=== Prompt ===
Using the listing below, please gather every line containing the word "will".

════

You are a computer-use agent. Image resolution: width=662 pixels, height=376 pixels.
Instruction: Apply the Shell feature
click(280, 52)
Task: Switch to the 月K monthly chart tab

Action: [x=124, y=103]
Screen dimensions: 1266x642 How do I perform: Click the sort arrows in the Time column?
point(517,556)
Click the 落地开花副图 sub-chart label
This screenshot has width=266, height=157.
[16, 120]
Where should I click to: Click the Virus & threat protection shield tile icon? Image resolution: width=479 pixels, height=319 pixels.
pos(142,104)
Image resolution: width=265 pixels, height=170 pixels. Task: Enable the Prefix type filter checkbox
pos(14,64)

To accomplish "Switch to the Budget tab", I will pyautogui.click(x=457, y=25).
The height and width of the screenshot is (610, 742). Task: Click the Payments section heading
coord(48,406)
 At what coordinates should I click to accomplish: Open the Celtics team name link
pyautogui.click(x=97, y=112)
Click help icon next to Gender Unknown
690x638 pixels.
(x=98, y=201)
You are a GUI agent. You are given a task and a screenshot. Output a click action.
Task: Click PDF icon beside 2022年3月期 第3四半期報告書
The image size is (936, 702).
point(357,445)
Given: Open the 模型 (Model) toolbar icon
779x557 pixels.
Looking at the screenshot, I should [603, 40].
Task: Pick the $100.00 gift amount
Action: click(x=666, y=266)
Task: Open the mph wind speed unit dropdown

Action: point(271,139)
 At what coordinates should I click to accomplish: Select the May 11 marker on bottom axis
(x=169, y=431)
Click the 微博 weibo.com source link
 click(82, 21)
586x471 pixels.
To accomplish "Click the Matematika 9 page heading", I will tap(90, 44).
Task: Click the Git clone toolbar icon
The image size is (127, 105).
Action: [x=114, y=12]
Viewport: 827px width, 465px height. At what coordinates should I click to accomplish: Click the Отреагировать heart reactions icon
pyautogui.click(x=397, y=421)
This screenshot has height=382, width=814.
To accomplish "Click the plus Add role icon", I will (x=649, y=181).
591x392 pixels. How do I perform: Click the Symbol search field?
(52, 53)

════

=== Response to the exercise ===
To accomplish "Switch to the Budget tab", I will pyautogui.click(x=457, y=25).
To accomplish "Click the Matematika 9 page heading", I will tap(90, 44).
To accomplish "Click the plus Add role icon", I will (x=649, y=181).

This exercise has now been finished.